◆ Supplied records:
#####

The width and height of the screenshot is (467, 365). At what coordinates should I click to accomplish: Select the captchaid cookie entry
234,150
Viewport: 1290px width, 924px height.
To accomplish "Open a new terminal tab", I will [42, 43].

#####

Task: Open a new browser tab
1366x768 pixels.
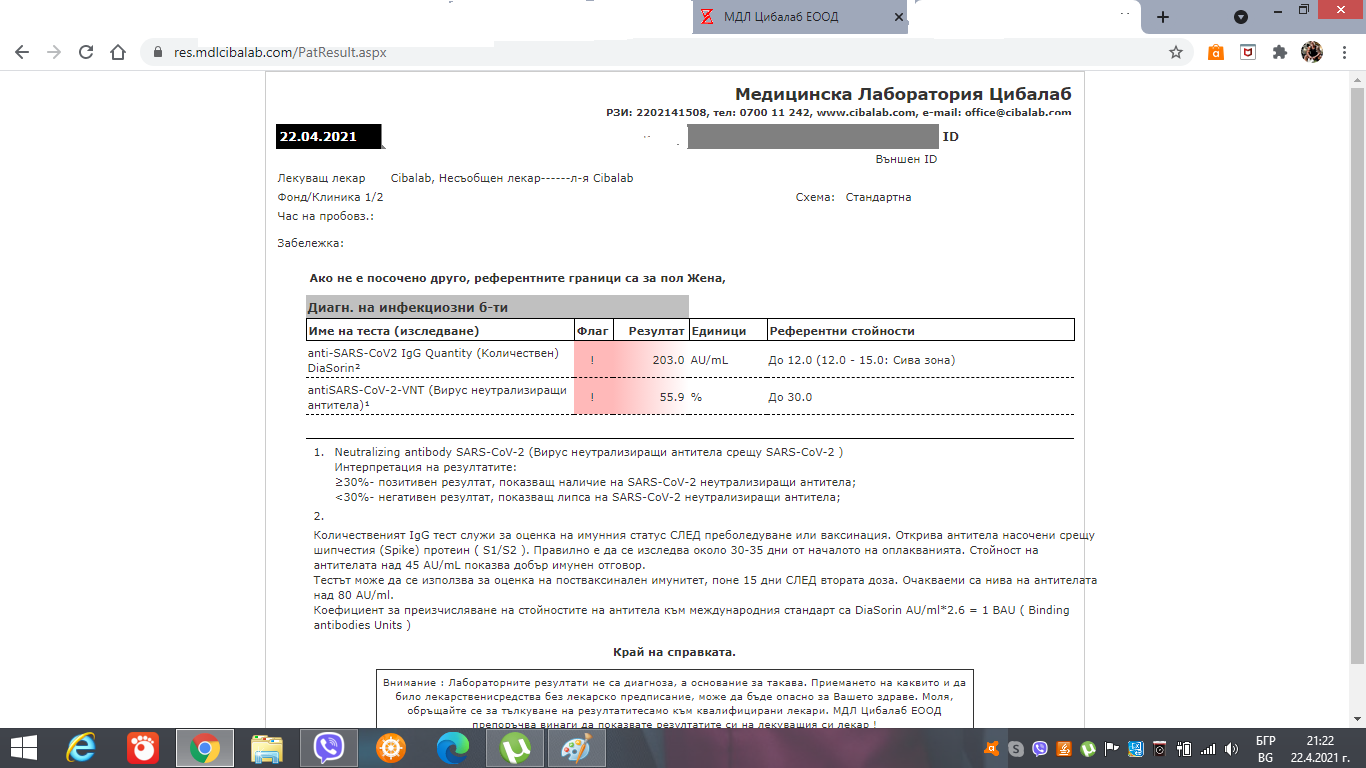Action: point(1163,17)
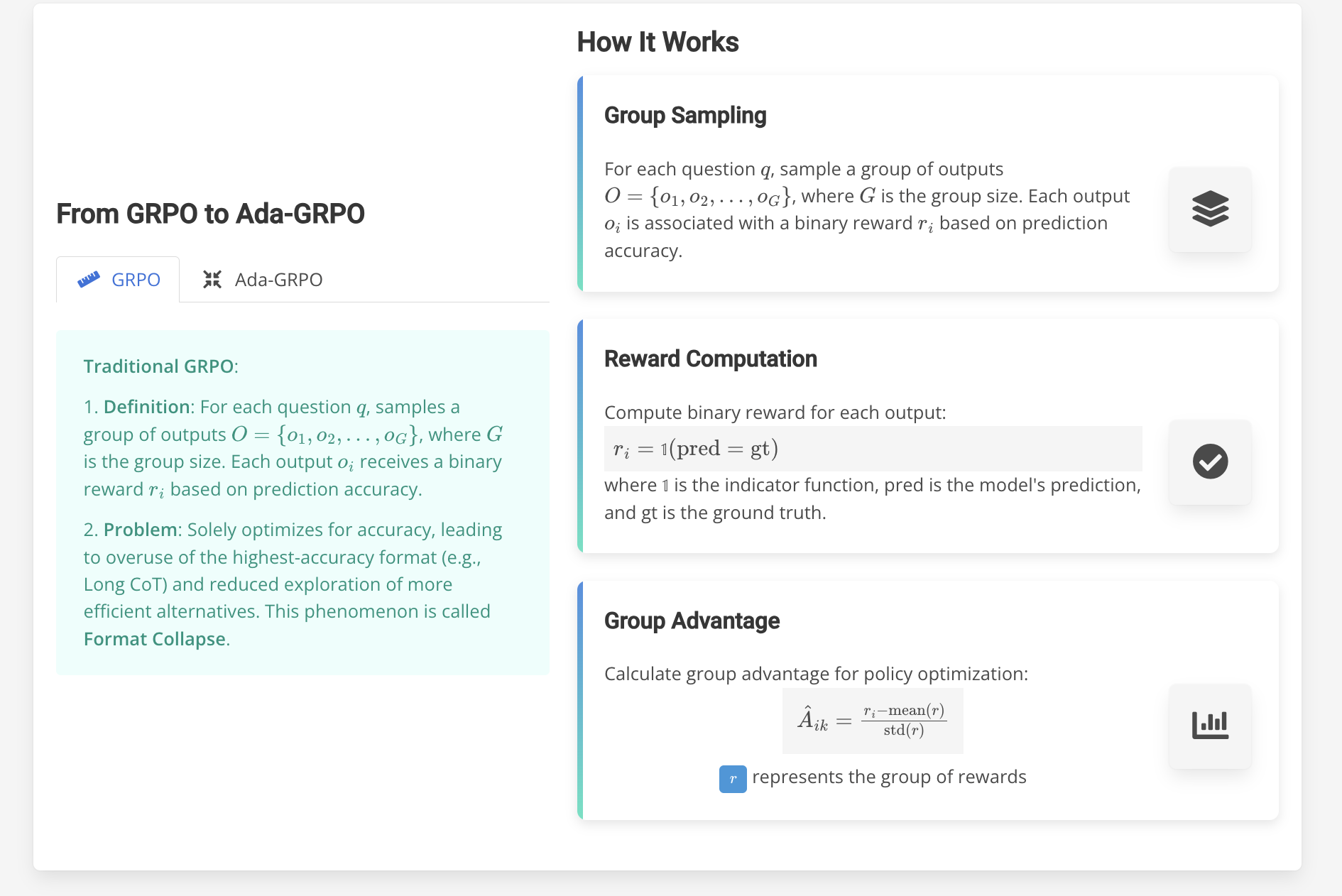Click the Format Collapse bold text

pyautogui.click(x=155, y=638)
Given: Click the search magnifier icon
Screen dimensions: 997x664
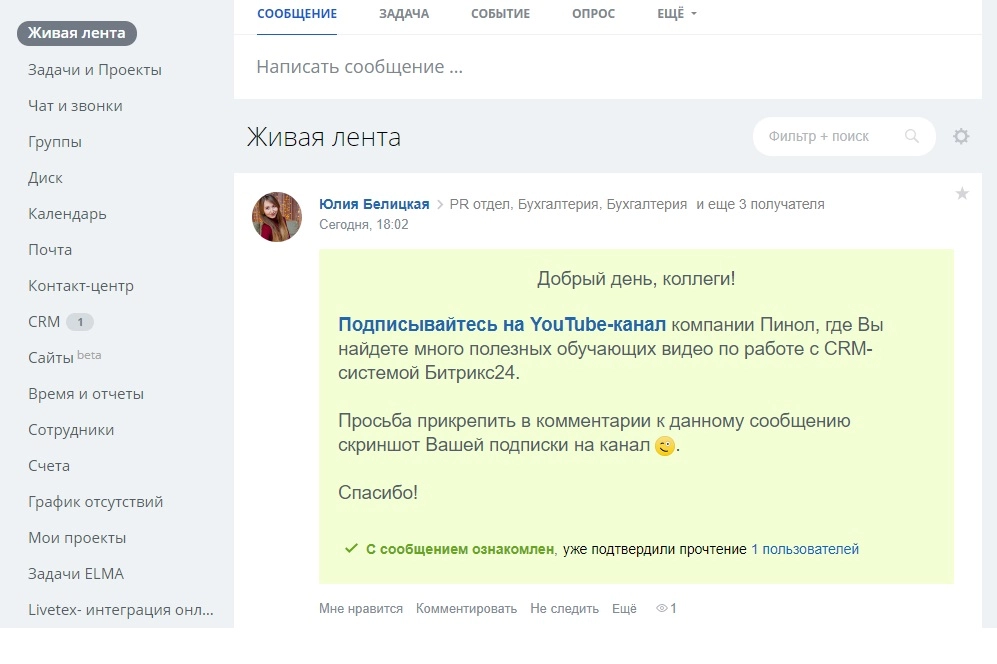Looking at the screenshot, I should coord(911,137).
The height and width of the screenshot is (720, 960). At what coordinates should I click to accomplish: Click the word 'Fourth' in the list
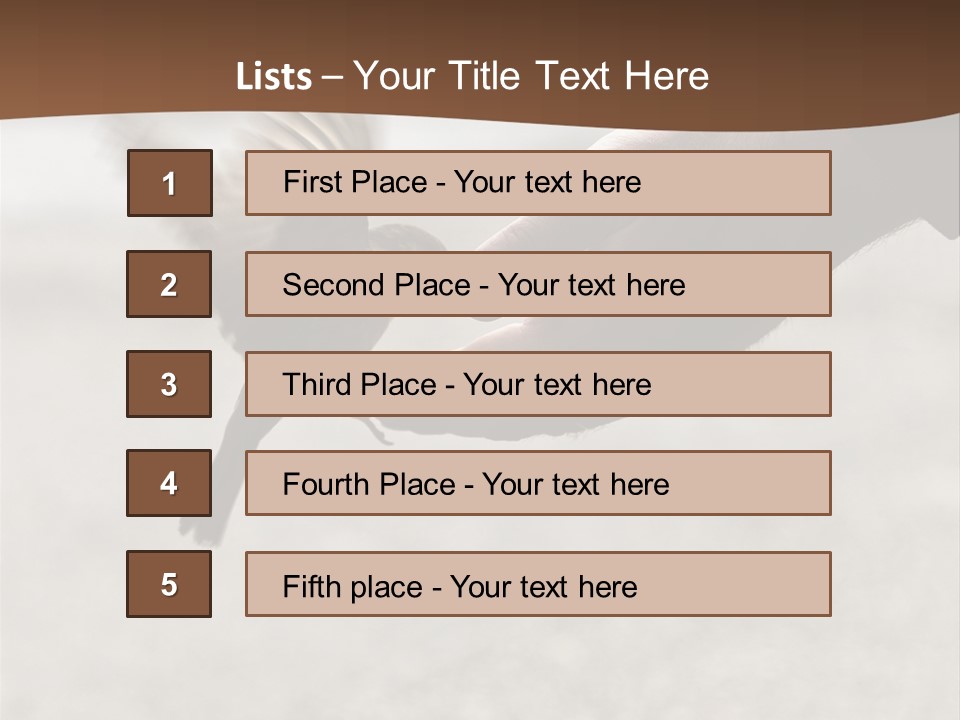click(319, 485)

#####

◆ Required action: In the entries above, find every line holding the word "Open" and copy it out.

◆ Solved exercise:
To accomplish "Open a new terminal tab", I will [42, 43].
Task: Open a new browser tab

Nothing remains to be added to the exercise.